Procédures devant la cour :
I. Par une requête, enregistrée le 2 juillet 2020 sous le n° 20NC01418, le préfet de Meurthe-et-Moselle demande à la cour d'annuler le jugement n° 2000885 du tribunal administratif de Nancy du 22 juin 2020 et de rejeter la demande de Mme D....
Il soutient que :
- c'est à tort que le tribunal a estimé qu'il a apprécié de manière manifestement erronée la situation de Mme D... au regard des dispositions de l'article L. 313-14 du code de l'entrée et du séjour des étrangers et du droit d'asile ;
- aucun des autres moyens soulevés par la requérante devant le tribunal n'est fondé.

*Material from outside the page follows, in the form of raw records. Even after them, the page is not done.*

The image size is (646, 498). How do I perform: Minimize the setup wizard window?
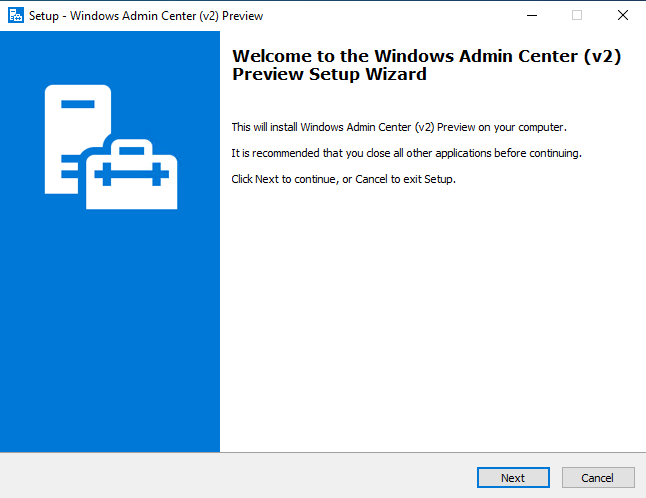point(532,16)
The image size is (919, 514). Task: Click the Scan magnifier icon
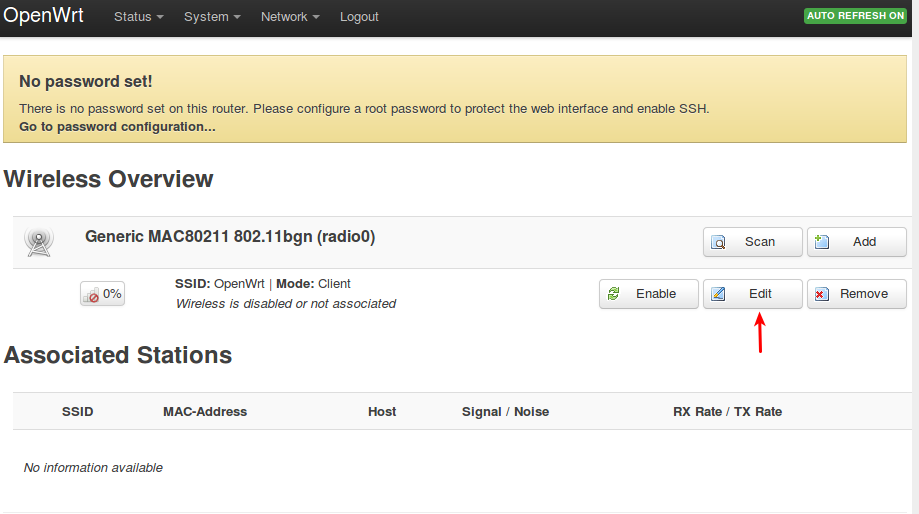[x=718, y=242]
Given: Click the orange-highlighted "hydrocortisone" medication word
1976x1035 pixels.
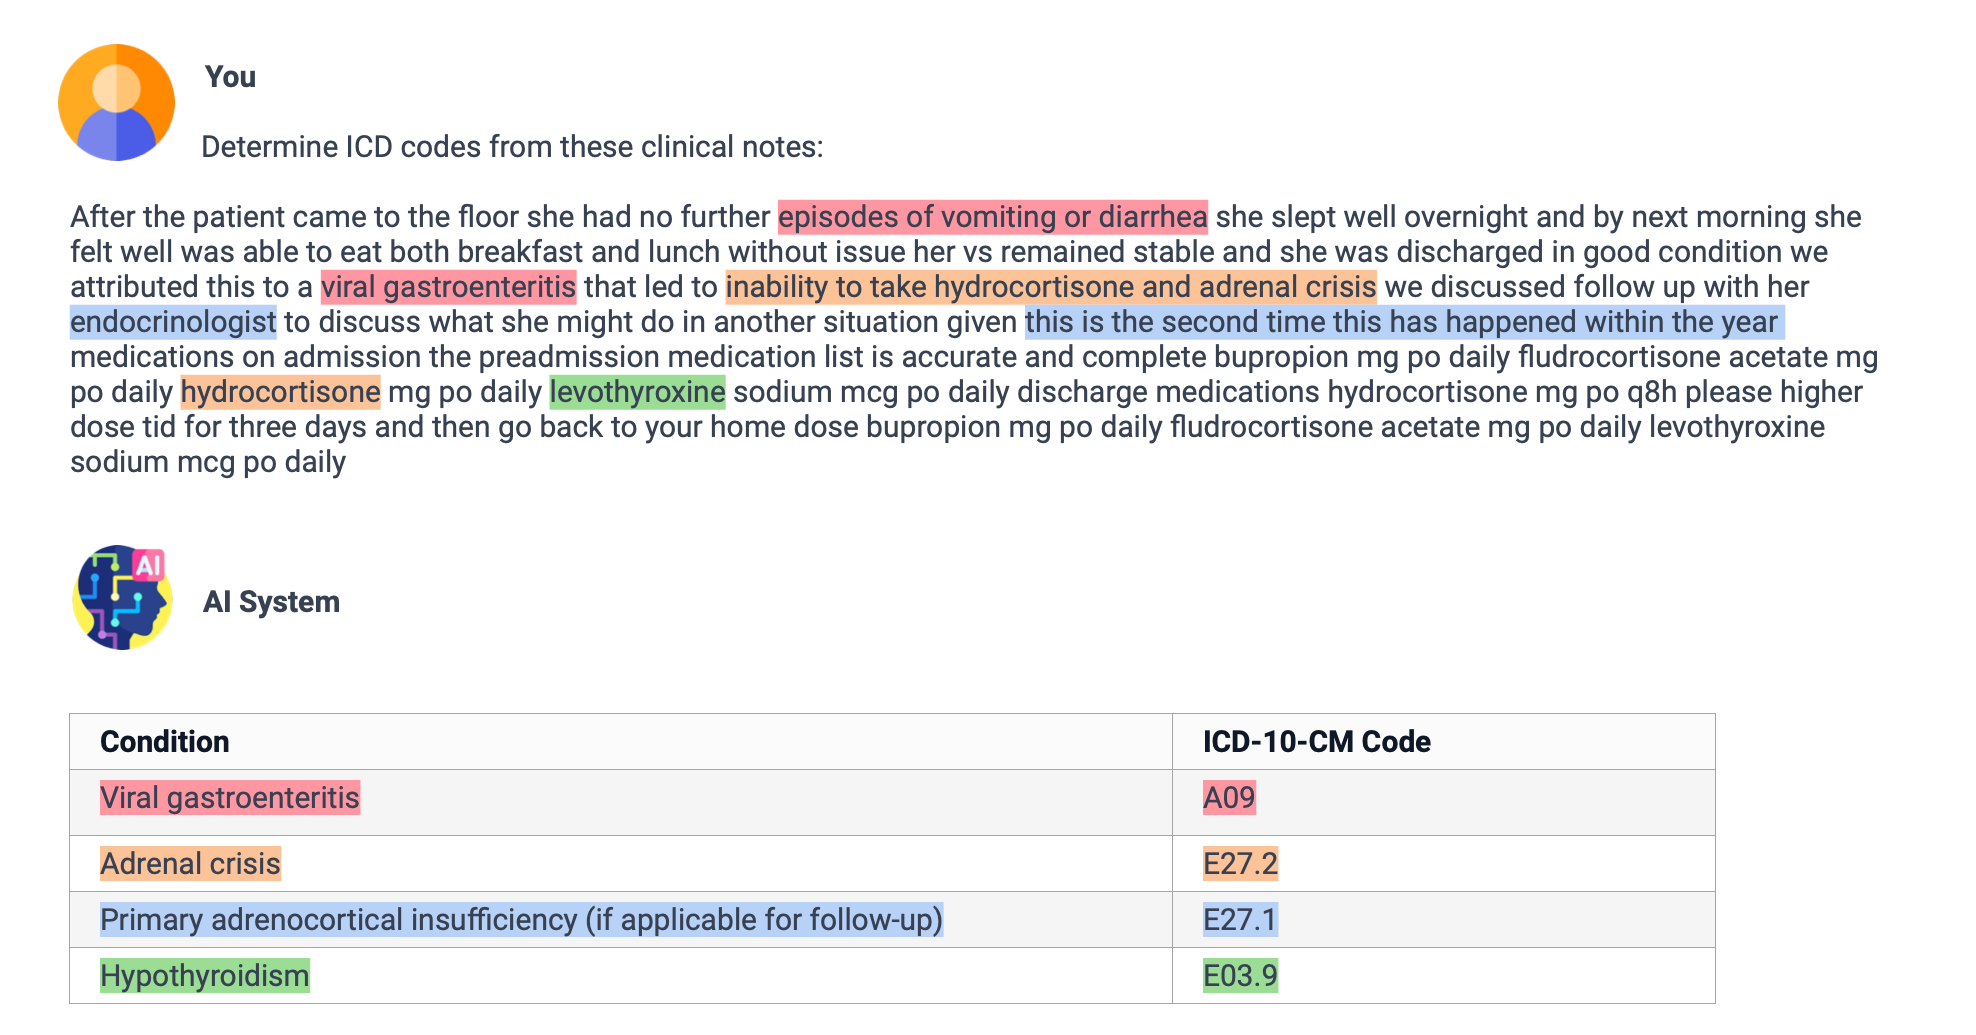Looking at the screenshot, I should (280, 392).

Par un mémoire en défense, enregistré le 28 juillet 2020, Mme F... D..., représentée par Me B..., demande à la cour :
1°) de rejeter la requête du préfet de Meurthe-et-Moselle ;
2°) d'enjoindre au préfet de Meurthe-et-Moselle de lui délivrer un titre de séjour dans un délai de deux mois à compter de l'arrêt à intervenir, et de lui remettre, dans l'attente, une autorisation provisoire de séjour ;
3°) de mettre à la charge de l'Etat les entiers dépens, ainsi que la somme de 2 000 euros en application de l'article L. 761-1 du code de justice administrative.
Elle soutient qu'aucun des moyens soulevés par le préfet n'est fondé, et reprend pour le reste les mêmes moyens que ceux qu'elle a soulevés devant le tribunal.
II. Par une requête, enregistrée le 2 juillet 2020 sous le n° 20NC01419, le préfet de Meurthe-et-Moselle demande à la cour de surseoir à l'exécution jugement n° 2000885 du tribunal administratif de Nancy du 22 juin 2020.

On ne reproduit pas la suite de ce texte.